Stored items

□ □ □ □

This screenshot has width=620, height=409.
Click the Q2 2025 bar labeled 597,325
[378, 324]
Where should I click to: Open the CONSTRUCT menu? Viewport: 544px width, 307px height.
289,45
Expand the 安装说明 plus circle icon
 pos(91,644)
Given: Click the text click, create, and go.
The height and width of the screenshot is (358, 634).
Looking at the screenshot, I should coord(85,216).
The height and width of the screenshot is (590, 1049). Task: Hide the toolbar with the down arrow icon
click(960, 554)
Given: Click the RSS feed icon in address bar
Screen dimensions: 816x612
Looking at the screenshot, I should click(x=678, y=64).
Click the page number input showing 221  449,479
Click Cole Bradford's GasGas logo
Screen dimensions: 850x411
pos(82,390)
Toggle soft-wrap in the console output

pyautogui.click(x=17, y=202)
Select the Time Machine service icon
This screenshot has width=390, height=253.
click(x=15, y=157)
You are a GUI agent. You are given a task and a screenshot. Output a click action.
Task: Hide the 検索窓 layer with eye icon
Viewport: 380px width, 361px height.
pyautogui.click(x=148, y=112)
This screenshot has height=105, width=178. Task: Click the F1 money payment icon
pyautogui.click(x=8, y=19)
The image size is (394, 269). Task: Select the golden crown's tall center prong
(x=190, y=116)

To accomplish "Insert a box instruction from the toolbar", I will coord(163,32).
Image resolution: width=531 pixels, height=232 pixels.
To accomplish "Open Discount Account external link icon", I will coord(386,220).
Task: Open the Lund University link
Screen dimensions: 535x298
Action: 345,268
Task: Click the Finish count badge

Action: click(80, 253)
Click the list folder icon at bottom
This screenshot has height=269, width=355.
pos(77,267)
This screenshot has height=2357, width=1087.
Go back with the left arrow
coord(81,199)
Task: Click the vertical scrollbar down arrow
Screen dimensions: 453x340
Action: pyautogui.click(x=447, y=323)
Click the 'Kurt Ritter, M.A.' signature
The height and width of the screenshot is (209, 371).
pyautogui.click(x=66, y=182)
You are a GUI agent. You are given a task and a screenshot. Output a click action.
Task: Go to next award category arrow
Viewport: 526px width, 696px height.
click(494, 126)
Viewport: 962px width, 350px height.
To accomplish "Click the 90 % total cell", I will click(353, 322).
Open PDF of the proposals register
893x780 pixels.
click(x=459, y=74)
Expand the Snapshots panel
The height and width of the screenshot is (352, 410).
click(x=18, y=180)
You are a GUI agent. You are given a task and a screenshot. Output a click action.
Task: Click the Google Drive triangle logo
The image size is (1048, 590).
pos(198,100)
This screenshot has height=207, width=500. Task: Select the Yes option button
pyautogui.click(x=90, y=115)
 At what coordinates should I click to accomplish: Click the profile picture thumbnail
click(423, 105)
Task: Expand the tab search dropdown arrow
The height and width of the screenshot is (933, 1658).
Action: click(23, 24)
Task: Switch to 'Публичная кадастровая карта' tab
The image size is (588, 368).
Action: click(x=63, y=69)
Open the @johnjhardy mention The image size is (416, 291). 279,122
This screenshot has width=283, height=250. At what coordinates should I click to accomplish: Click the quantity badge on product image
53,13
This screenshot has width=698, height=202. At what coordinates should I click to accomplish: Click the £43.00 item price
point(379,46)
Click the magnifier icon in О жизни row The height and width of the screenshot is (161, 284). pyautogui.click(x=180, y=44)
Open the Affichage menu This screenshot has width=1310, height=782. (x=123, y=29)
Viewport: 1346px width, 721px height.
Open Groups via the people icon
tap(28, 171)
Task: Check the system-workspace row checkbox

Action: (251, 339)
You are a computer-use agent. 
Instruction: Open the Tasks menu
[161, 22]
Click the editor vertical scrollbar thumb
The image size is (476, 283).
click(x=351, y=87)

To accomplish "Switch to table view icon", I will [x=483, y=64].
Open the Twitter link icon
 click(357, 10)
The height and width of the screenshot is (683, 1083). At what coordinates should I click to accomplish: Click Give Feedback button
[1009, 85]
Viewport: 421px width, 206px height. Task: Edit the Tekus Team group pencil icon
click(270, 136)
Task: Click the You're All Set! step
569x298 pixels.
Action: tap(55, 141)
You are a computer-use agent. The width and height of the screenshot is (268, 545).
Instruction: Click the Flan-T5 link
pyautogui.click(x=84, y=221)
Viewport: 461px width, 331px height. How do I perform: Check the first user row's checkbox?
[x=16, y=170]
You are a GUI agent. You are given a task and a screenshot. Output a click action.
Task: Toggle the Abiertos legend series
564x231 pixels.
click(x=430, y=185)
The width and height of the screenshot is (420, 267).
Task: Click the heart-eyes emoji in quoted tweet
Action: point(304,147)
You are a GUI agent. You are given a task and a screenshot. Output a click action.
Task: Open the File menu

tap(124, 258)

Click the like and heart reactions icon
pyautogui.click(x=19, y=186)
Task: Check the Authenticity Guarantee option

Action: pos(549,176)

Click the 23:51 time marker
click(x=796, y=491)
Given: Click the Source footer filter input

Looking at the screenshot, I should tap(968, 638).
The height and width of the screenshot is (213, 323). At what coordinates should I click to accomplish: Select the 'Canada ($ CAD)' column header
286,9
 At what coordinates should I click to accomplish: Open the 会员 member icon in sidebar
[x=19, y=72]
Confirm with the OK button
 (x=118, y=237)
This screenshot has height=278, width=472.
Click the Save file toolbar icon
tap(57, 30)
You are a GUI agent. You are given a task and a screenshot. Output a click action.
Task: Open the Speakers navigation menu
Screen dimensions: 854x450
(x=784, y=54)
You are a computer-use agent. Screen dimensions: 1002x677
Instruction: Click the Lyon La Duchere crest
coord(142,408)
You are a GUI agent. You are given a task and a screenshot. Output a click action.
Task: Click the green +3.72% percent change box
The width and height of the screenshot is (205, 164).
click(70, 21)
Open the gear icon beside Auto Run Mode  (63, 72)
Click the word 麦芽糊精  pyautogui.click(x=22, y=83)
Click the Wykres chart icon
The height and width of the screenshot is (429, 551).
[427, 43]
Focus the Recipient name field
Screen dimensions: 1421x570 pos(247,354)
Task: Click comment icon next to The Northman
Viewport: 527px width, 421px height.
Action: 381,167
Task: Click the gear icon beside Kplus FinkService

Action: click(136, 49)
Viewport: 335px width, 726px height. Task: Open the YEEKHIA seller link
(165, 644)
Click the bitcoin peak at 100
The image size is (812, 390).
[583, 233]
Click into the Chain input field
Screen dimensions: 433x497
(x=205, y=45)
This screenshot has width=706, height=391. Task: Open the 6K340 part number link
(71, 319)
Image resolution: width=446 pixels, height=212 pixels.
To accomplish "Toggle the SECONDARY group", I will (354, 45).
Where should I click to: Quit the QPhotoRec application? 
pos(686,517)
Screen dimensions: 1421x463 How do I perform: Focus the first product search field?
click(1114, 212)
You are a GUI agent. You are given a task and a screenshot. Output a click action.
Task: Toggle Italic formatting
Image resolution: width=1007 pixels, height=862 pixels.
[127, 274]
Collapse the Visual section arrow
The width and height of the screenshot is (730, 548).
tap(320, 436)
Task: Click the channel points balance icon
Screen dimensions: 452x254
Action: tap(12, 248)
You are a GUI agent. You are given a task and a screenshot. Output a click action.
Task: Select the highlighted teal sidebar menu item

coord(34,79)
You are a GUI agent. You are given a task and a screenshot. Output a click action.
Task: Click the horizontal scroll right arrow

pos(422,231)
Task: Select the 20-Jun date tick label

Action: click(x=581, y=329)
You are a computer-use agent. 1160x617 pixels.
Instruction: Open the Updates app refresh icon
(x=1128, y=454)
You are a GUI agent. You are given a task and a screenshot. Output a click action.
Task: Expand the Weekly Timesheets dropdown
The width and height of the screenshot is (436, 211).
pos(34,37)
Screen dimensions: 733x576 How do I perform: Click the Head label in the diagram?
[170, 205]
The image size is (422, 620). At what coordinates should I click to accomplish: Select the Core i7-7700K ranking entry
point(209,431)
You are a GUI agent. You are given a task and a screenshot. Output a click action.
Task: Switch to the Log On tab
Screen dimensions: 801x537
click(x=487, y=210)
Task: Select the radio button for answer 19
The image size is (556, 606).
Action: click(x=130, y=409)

□ □ □ □

__Exercise__
Within the entries above, how many lines contain the word "dropdown"? State the number only.

__Expected output__
2